Palestine-Israel Conflict

Nablus and Jenin

Families scrabble in the dust to find their dead

by Justin Huggler in Jenin
19 April 2002
Source: PalestineMonitor.org

When they found the body it was in pieces and so they gathered it all up out of the rubble, great chunks of blackened, rotting flesh with bits of bone sticking out, and piled them up on a blanket. The smell made us retch and stumble away, gasping for clean air. The Palestinians said the putrefying flesh and bone was Mohammed Massoud Abu Sb'a.

The people of Jenin refugee camp returned to look for their dead yesterday amid the devastation that the Israeli army had made of their homes. The destruction was more complete than an earthquake, yet the Israelis have not allowed in any heavy lifting equipment, so the Palestinians dug out the bodies with their hands, scrabbling in the dust and heaving away the broken blocks.

Aid workers and human rights monitors have started to call this ground zero. The television pictures do not convey the devastation. You have to come here to walk over the dust and rubble that used to be people's homes, picking your way through the little pieces of their lives, the children's schoolbooks and discarded clothing. You have to smell the stench of death that clings to certain corners. The piles of rubble tower high above your head and the work of removing the bodies is nerve-racking and haunting.

Terje Roed-Larsen, the United Nations envoy to the Middle East, visited the most heavily damaged area and described the scene as "horrific beyond belief". Israel's actions were unjustifiable, no matter what the military objective, he said, demanding that Israel allow unrestricted access to humanitarian agencies. "Jenin will for ever be a blot on the history of the state of Israel," he told Israel Army Radio.

The army is supposed to be removing the bodies, accompanied by the Red Cross, but when the curfew was lifted for a few hours the Palestinians returned in their droves to look for their own dead.

Despite the pullback of Israeli troops reported by witnesses, Jenin was still closed to journalists. We had to sneak in across fields, trying to avoid being seen by Israeli soldiers.

The Palestinians crawled into the wreckage, ducking under the perilously hanging piles of broken concrete. Someone was distributing masks to those digging to ward off the stench and the disease.

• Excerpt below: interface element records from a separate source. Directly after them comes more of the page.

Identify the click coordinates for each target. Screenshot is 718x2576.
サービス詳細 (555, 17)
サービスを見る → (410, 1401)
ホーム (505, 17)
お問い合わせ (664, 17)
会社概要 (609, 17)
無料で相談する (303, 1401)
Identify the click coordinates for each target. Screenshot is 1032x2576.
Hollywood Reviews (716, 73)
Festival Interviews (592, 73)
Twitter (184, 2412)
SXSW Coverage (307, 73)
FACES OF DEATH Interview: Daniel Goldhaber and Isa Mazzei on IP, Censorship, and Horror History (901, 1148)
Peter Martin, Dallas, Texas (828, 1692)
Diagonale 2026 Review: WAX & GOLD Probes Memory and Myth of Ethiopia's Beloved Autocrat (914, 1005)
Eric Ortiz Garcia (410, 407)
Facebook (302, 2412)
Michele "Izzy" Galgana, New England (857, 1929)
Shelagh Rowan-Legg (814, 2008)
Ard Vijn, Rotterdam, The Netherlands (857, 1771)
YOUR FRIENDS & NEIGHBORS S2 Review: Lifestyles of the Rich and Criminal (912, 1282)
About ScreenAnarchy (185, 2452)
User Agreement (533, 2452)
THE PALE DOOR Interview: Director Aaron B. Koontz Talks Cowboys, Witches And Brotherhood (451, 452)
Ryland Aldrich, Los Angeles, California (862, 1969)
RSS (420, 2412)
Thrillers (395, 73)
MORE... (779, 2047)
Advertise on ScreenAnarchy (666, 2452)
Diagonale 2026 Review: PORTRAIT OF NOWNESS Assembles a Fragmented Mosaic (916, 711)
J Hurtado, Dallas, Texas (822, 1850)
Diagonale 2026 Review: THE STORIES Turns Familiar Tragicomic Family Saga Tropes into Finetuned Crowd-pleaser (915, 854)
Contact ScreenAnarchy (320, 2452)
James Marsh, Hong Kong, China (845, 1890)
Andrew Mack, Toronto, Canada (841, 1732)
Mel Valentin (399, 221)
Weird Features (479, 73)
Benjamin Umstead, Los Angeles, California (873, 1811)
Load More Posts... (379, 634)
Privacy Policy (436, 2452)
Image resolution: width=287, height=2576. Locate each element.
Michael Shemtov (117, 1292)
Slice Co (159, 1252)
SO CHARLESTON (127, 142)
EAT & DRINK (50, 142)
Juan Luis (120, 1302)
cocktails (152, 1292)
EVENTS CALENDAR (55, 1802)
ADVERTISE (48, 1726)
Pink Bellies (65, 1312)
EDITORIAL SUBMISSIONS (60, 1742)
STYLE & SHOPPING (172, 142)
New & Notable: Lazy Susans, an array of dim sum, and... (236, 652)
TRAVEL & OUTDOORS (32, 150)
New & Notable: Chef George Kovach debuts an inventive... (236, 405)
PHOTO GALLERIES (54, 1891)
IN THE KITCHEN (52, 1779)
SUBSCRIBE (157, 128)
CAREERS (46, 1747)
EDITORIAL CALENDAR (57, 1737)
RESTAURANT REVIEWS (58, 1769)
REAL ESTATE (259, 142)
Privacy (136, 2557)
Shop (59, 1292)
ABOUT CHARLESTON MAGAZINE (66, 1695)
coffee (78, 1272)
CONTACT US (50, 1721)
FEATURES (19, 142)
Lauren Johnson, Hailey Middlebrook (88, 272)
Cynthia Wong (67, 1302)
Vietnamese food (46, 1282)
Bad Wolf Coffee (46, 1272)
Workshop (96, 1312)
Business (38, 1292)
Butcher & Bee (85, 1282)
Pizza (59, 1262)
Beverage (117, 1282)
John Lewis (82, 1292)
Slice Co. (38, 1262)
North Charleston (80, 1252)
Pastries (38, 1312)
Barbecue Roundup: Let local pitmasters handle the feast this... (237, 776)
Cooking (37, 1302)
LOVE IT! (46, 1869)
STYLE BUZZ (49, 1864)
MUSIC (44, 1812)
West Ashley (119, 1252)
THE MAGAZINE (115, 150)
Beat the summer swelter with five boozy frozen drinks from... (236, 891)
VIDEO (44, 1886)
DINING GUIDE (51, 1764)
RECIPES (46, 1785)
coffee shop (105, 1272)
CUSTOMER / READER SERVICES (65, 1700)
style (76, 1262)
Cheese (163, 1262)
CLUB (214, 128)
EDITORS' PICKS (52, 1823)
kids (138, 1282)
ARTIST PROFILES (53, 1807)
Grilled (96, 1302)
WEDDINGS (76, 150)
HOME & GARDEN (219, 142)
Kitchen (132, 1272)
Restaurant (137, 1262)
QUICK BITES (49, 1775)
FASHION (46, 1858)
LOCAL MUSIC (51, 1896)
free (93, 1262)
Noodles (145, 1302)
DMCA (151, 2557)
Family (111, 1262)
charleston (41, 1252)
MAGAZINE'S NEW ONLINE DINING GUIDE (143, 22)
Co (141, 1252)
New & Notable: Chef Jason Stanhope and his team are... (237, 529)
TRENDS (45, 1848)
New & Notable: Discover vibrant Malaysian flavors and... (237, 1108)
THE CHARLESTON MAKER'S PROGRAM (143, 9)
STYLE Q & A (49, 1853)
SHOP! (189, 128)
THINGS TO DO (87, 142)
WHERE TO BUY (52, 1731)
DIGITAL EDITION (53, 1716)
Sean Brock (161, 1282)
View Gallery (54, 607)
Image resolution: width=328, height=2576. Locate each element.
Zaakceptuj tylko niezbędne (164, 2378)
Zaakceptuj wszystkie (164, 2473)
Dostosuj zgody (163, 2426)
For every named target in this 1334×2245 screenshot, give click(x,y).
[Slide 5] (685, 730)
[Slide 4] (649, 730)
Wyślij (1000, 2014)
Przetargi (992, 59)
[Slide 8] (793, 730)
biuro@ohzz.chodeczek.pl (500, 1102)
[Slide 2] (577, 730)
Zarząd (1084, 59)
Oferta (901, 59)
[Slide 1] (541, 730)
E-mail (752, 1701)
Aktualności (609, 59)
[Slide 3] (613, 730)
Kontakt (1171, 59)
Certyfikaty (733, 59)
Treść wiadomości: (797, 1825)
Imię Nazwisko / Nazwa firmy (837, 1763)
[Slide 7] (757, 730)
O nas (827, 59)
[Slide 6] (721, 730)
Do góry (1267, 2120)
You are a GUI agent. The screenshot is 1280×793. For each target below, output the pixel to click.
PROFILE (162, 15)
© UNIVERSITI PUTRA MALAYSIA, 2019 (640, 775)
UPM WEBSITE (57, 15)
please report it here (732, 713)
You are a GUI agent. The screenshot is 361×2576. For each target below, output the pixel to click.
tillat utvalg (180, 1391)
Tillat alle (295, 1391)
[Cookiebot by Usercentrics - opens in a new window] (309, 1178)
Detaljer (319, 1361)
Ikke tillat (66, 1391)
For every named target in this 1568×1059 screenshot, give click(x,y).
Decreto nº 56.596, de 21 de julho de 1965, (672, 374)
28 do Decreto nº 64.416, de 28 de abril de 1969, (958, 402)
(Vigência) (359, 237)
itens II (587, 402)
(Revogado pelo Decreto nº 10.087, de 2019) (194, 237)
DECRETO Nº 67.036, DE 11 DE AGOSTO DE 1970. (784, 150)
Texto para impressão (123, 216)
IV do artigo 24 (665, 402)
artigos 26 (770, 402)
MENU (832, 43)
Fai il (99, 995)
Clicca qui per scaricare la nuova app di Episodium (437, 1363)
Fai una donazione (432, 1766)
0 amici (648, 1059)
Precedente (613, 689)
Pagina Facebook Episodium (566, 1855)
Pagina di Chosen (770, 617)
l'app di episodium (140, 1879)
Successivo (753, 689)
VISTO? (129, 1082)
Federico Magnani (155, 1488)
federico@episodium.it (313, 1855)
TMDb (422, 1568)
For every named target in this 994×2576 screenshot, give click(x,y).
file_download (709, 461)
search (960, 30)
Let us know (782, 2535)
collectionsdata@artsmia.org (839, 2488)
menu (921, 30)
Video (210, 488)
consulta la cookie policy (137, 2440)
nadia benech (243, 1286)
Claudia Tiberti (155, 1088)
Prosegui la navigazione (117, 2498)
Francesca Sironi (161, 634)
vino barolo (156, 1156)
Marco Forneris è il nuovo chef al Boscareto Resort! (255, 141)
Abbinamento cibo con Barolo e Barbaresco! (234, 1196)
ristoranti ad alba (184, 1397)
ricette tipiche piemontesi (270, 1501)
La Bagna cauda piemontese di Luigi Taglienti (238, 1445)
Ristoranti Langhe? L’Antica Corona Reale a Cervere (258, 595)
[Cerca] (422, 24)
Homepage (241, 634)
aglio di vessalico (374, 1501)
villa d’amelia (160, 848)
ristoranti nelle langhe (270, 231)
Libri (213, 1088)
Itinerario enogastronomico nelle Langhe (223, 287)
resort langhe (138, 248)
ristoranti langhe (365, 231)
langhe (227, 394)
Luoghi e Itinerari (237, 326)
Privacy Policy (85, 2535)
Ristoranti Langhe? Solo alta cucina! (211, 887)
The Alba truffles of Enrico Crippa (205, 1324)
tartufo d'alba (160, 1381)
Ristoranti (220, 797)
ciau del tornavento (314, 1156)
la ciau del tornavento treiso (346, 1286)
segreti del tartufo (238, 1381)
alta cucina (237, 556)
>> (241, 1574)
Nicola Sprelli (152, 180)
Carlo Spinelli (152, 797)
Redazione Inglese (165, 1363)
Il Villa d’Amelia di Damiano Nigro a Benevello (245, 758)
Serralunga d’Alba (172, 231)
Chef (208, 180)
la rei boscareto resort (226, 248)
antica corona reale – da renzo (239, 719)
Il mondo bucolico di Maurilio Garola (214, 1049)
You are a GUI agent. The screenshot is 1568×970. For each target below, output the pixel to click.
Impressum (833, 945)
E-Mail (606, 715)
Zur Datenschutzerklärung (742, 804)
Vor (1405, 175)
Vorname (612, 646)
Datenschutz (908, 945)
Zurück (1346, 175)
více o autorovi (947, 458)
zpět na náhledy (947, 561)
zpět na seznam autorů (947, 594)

Moving around is still dangerous for Palestinians. Two men were brought into the hospital after being shot at. Ali Abu Salim, 65, had gone to a nearby village to see his grandchildren. As he tried to come home yesterday Israeli soldiers fired on the car, injuring Mr Abu Salim in the arm and the driver, Yasin Khalil, in the buttock. Mr Abu Salim told us his son Mohammed was killed during the Israeli onslaught on Jenin refugee camp.

One woman said she was seeking her two sons. It is possible they are among hundreds of young Palestinian men the Israeli army has detained. Or they could be in the rubble.

Another woman stopped us outside the hospital. Something had happened to her sister, but she would not explain what. "See what Sharon has done to us,'' she said hysterically. "America is with Sharon, Britain is with Sharon.''

Slowly the bodies are emerging. So far only 36 have been identified, said the director of the hospital, Dr Mohammed Abu Ghali. Four are women, one is a 13-year-old child. And the rumour persists that bodies have been removed. Israeli military sources have said it was the army's original intention to take the bodies away and bury them in a "special cemetery'' in the Jordan Valley. But now they say that the plan was dropped.

A large white lorry was hanging around Jenin yesterday. The Palestinians said it was a refrigerator lorry. Dr Abu Ghali said the Israel soldiers handed over five bodies, out of the back of the lorry, to the hospital authorities for burial. Hospital staff were burying the bodies they had identified in a makeshift cemetery behind the hospital. The grave was marked out with white stones. It was only a temporary resting place, he said. For now, amid all the destruction, there was nowhere else to put them.